How to delete doubled NCP server object?

Hi all,

Somehow i have the NCP server object of my master eDir server doubled (one object "myserver" which is correct and the other

object with name "0_6" which is a corrupt object.

The "0_6" object points to the exact IP address as the correct "myserver" object, the only difference is that it shows me a lower DS version.

So the big question is how can i remove the corrupt NCP object when i have to shut down the eDir server (with iManager running) to do that?

  • 0  

    Deleting collision objects is a bad repair approach. From field experience I could estimate that there may be a duplicate tree with 2 identical masters, which replicas are reported as active or down, the NDS sync is interrupted. Caution.

    The collision objects can be examined with the imonitor; the eDirectory Event (Event ID) can be used to determine the status of the object.

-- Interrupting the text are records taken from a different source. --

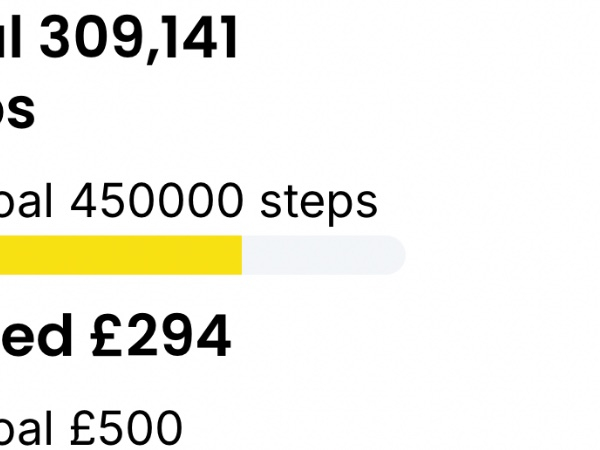Image resolution: width=600 pixels, height=450 pixels.
Task: Click the £500 fundraising goal amount
Action: point(126,428)

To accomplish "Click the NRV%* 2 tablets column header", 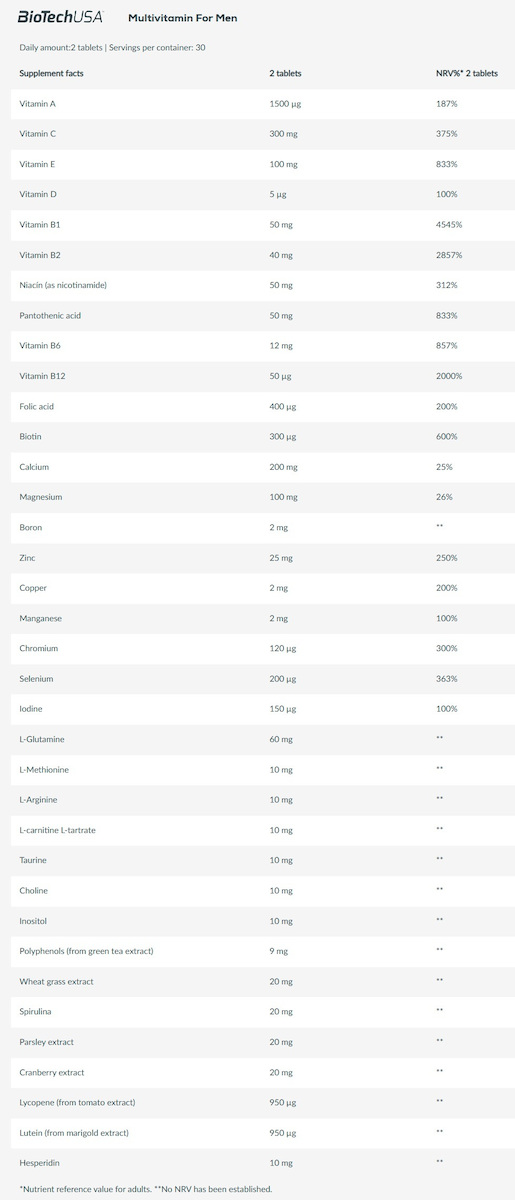I will [467, 73].
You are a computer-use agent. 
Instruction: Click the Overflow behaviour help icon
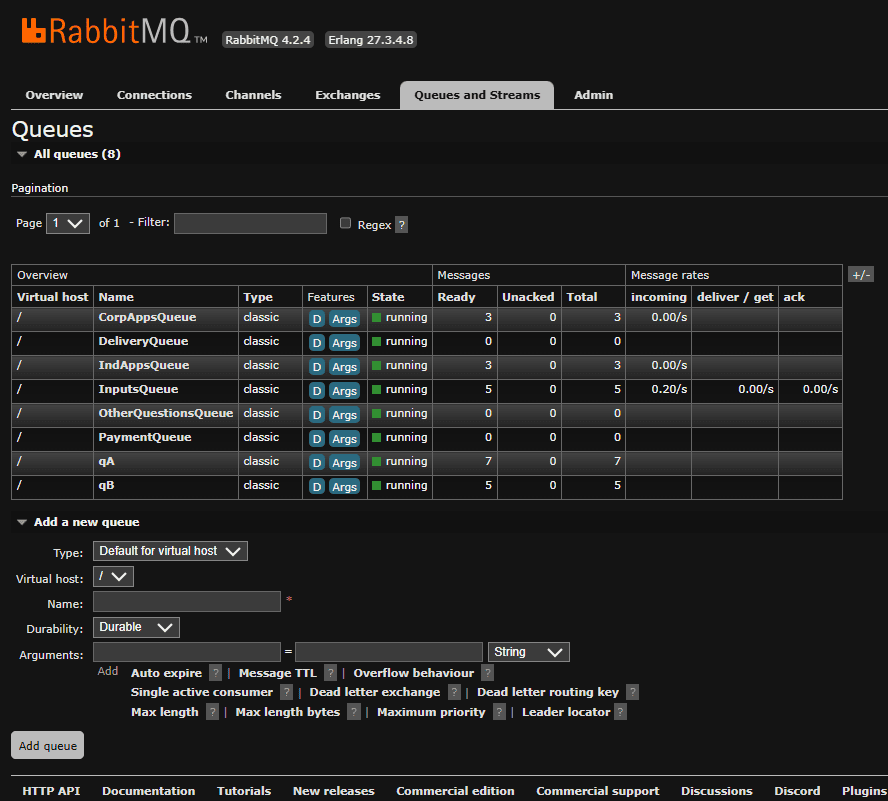(x=487, y=674)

    there are inconsistencies in the NDS. This is why collision objects occur in NDS. It takes a lot of experience to solve this. For this, ndstrace is very helpful. If you find references to -672 or -626 or defective transitive vectors or even TimeStamps in Future in the trace, it is possible to carry out repairs. A call to the NDS backliner with a description of the damage is recommended here.

    “You can't teach a person anything, you can only help them to discover it within themselves.” Galileo Galilei

  • 0  

    Those are always signs of a problem, so start with the basic eDir health check to make sure there is nothing obvious like a communications problem or stuck obituaries.

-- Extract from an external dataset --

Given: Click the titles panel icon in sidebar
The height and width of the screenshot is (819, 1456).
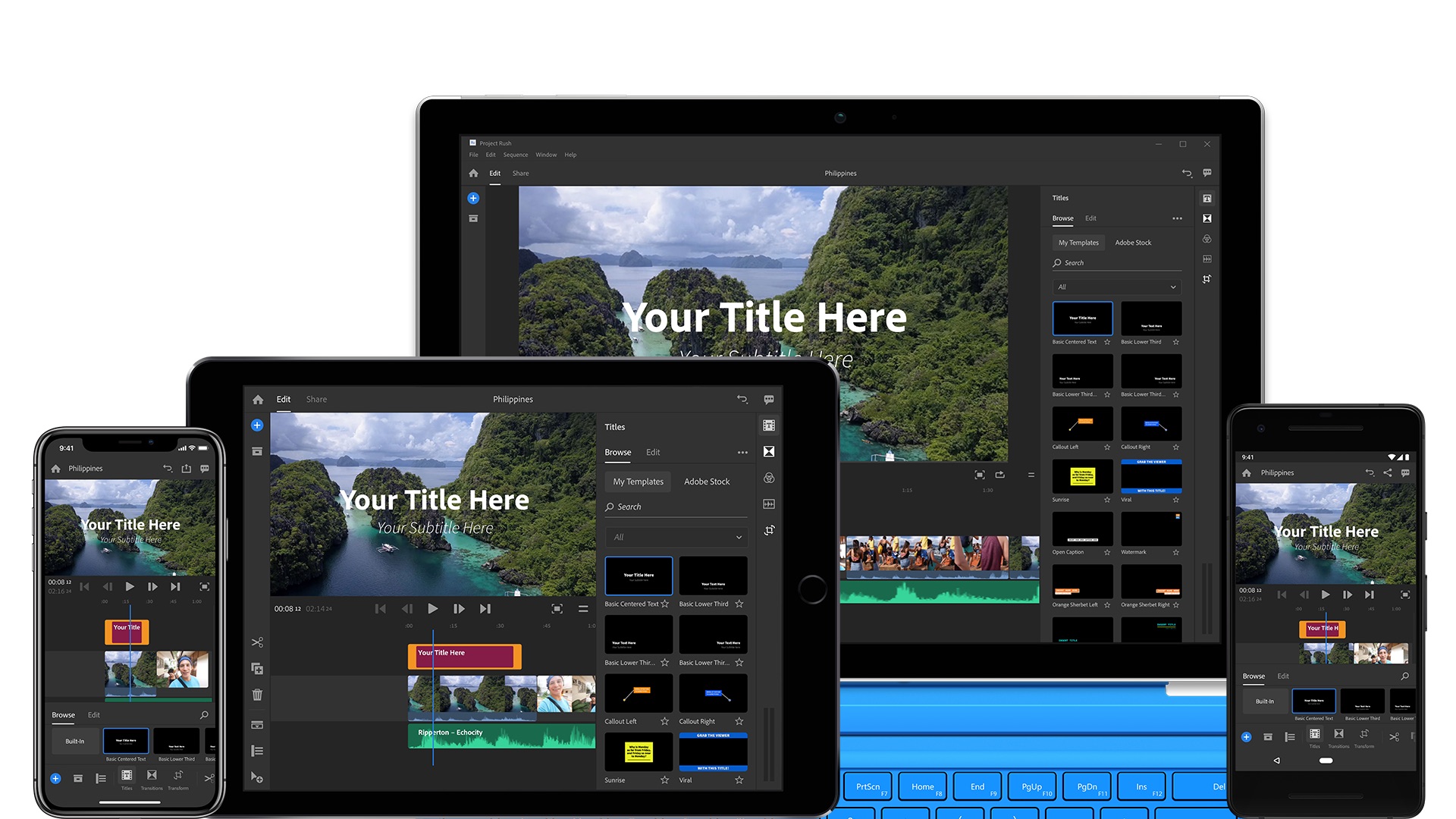Looking at the screenshot, I should pyautogui.click(x=1207, y=197).
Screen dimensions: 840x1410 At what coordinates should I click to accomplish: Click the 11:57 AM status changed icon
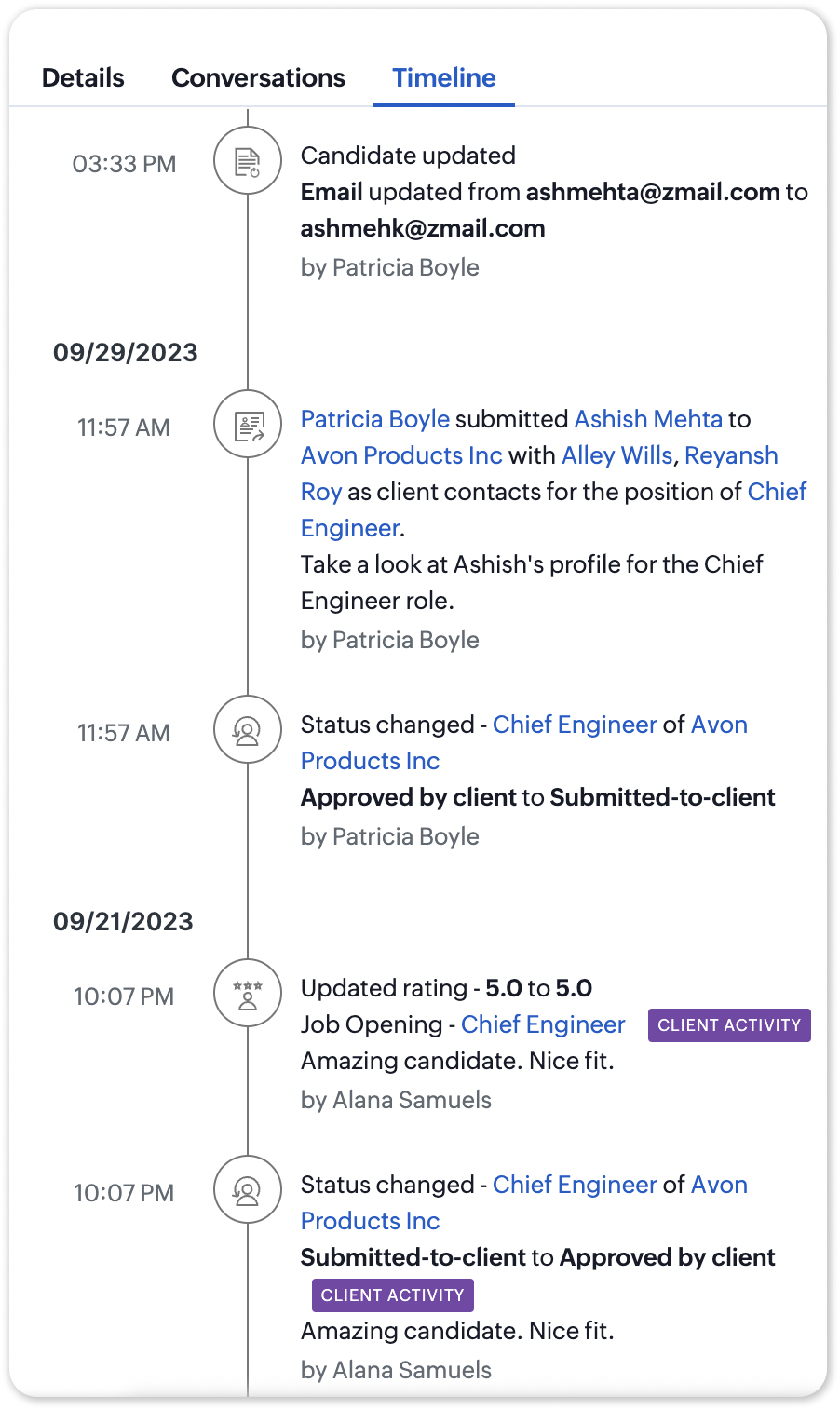(248, 729)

    Make sure those are all dealt with before diving into tackling this directly, solving the problems of one before you get to the other.  On each eDir server run (assuming Linux, any Windows boxes with eDir on it also need their matching checks run.)

     # ndsrepair -T
     # ndsrepair -E
     # ndsrepair -C -Ad -A

    Only once you've cleared all the issues, and getting those running clean, is it really worth the deeper dive Georg for the next stage of clearing them.  Only once those are all totally clear, could we delete the collision object.   If you get stuck clearing any of the issues that you find, then open the case with that corrupt object as the reason for the case so that they dive all the way through and aren't tempted to close the case if you only pointed to an intermediary issue once that is fixed.

    ________________________

    Andy of KonecnyConsulting.ca in Toronto
    Please use the "Like" and/or "Verified Answers" as appropriate as that helps us all.

  • 0 in reply to   

    I executed all ndsrepair commands and received no error, after that i deleted this 0_6 object on my second iManager server after i shutdowned the master Edir server so it works without problems but i have now other problems during my failed OES 23.4 upgrade.

    All my servers are virtual, before upgrading i made a backup of all servers.

    Accidentially i deleted the backup of my master eDir from before the upgrade attempt (so i have here modified eDir because of the upgrade trys from

    the 23.4 upgrade from all other 4 servers)

    First "problem": DNSDHCP sonsole

    When i log into DNSDHCP console thru the master eDir server, my HO master DsfW server which is also DNS and DHCP server is not showing in the status bar and as you can see at the entry designed primaryserver the name is in edir name written

    And now comes the fun part, when i log into DNSDHCP console thru my BO eDir server which is only replica of the master eDir i see it totally correct!

    I just figured out if i delete the DNS server (which is incorrect showing at the master eDir server) and recreate it, it will be showed correctly again at the master eDir server but this is very weird.

    No we come to the second fun part, if i want to login to my HO DsfW server thru console i get this nice error:

    So login is not possible and after this error message the ndsd service crashed on the DsfW server.

    Clearly i shoot something in my master eDir server or have wrong entrys because of the upgrade and i can beat myself for loosing the "before upgrade" backup file.

    Now i was thinking about to retry the upgrade of my servers from OES 2018 SP3 to 23.4 and home that this problems will be fixed.

    Another plan is to copy the eDir database from my second eDir server (its untouched with state before the upgrade of all my servers)

    to my master eDir server and see whats happen, but i dont know whats the best way to do this.

    Backup and restore with the ndsbackup utiliy?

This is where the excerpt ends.